Sometimes the best inspiration can come from outside yourself. Whether by assignment or impulse, being forced to work within the confines of a format dictated by another can pay dividends for artists looking to shake things up. (Just ask David Lynch and the results of translating his singular vision into hourlong TV episodes.)
Which is what makes Queens Of The Summer Hotel, Aimee Mann’s new album, such an unusual (and unusually rewarding) project. Commissioned to write the music for a stage adaptation of Susannah Kaysen’s Girl, Interrupted—the 1993 memoir of Kaysen’s time in a psychiatric facility in the late 1960s—Mann takes to the assignment as though the material were borne of her own imagination. Outside of the unusual song lengths and other considerations of its original theatrical intent, this feels like a classic Mann album, through and through.
To a degree, that shouldn’t be surprising. The musician has recently opened up about her own struggles with mental illness—her last album title, 2017’s Mental Illness, was a playful nod to that jaundiced view of her work—and music about grappling with uncontrollable emotions and pain has always been an integral part of Mann’s arsenal. So taking on the voice and viewpoint of preexisting characters dealing with similar issues slides into her discography with ease.
What is surprising is just how much she’s managed to create a song cycle that stands wholly apart from its stage-play origins, an album as lived-in and distinctive as any she’s made. It doesn’t have the instant-classic pop of some of her earlier material, but as a more somber, measured collection of music (none of the jangly pop-rock of Charmer to be found here), it’s a winner. Even on 30-second throwaway transitional snippets like “6 Checks,” her signature songcraft is recognizable.
Despite the heavy subject matter—and arrangements largely hewing to piano, strings, and acoustic guitar, with the occasional horns and drums—Mann often counterposes lighter melodies and rhythms with the downbeat material. It’s a trick she’s often employed (think “Nothing Is Good Enough” off of Bachelor No. 2), and it works again here, as the bleak lyricism of “Robert Lowell and Sylvia Plath” employs a gently loping waltz. Even more effective is “Give Me Fifteen,” a song that details the danger inherent in a misogynistic ’60s medical process, with its doctor breezily announcing, “In the time it takes to walk around the block / I can have you scheduled for electroshock.” The musical accompaniment to this darkness A bouncy rhythm and hooky melodies, not unlike her cover of “One” from the Magnolia soundtrack.

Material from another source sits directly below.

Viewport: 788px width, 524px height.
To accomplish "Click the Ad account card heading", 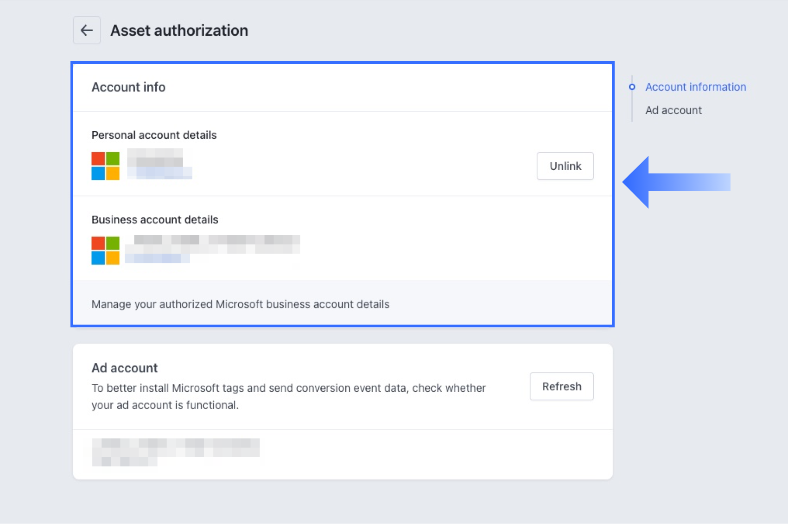I will point(125,368).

In some ways, the imposition of shorter song lengths necessitated by the musical format juices her songs, lending a Guided By Voices-like sense of get-in-and-get-out brevity, leaving the listener wanting more. “Home By Now” and “Little Chameleon,” with their simple piano intros and drawn-out strings, both come in well under the two-minute mark, but are all the more impactful for it. And “You Could Have Been A Roosevelt,” a Beatles-esque composition, barely crosses that time threshold, yet is stunning—not just one of the best tracks on the record, but able to hold its own against her finest work.
The overall vibe created by the record, though, is mellow, with swaying rhythms and quiet compositions that take advantage of her talent for softer, low-register delivery. Opener “You Fall” sets the tone well, with her backing vocals and brushed drums establishing a vibe apropos for a smoky lounge, maybe even from the era in question. And the one-two punch of mid-album tracks “You Don’t Have The Room” and “Suicide Is Murder” make for a musical and thematic core to the record, the former a mournful rejoinder blended with elegantly swooning strings and the latter an aching ballad of regret, but both containing her not-quite-staccato piano playing opening up into something grander.
The most stage-indebted of the numbers do come with a slight asterisk, however. “At The Frick Museum,” with its sing-song melody and repetition, feels like it’s meant to be heard in an off-Broadway setting, and “12 In Mexico,” with its 3/4 stroll and declamatory statements about “I’m the crazy one they can point to,” doesn’t quite pop on its own. Between those and the “Check” reprise, some instrumentation comes across a little too much like filler.
But even with a few forgettable numbers, Queens Of The Summer Hotel makes an impact. No knowledge of its origin story in a theatrical production is needed to make these narratives of longing and tragedy sing, just as no electric guitar is required to showcase Mann’s ace knack for songwriting. It may fall on the more mellow and restrained side of her catalogue, but this is a record to be savored—mining beauty (and yes, some humor) from pain is an Aimee Mann specialty, and this record serves as further testament to that fact. It’s been nearly four decades since she founded ’Til Tuesday, but the musician has never sounded more confident.